▸ Your assignment
Read the lines below and count those that have the word "will". Respond with the number only.

*** Opening of Raw data ***

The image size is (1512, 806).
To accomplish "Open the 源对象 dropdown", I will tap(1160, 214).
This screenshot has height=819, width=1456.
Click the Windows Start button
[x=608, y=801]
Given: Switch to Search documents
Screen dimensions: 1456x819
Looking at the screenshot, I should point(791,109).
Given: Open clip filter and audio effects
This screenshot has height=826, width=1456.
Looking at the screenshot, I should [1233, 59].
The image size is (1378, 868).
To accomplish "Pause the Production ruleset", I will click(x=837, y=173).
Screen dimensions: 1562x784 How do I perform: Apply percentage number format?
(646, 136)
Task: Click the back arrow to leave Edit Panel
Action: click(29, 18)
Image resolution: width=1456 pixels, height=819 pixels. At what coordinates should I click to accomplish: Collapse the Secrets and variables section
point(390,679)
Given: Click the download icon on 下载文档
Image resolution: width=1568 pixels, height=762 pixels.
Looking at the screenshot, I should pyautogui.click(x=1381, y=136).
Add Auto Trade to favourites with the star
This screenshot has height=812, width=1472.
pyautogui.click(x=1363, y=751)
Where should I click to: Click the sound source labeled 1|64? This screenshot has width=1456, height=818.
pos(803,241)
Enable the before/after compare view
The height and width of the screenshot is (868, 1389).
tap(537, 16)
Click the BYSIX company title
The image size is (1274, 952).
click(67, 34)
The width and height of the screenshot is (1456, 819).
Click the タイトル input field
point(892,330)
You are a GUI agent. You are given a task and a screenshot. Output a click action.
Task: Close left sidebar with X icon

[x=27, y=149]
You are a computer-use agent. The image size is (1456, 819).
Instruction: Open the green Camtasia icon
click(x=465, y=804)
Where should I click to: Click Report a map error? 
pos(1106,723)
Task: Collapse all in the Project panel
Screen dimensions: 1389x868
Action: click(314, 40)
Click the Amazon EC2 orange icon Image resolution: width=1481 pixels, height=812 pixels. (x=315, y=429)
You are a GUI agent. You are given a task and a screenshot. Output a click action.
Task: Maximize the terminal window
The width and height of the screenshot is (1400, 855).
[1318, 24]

*** Close of Raw data ***

▸ Response to this exercise
2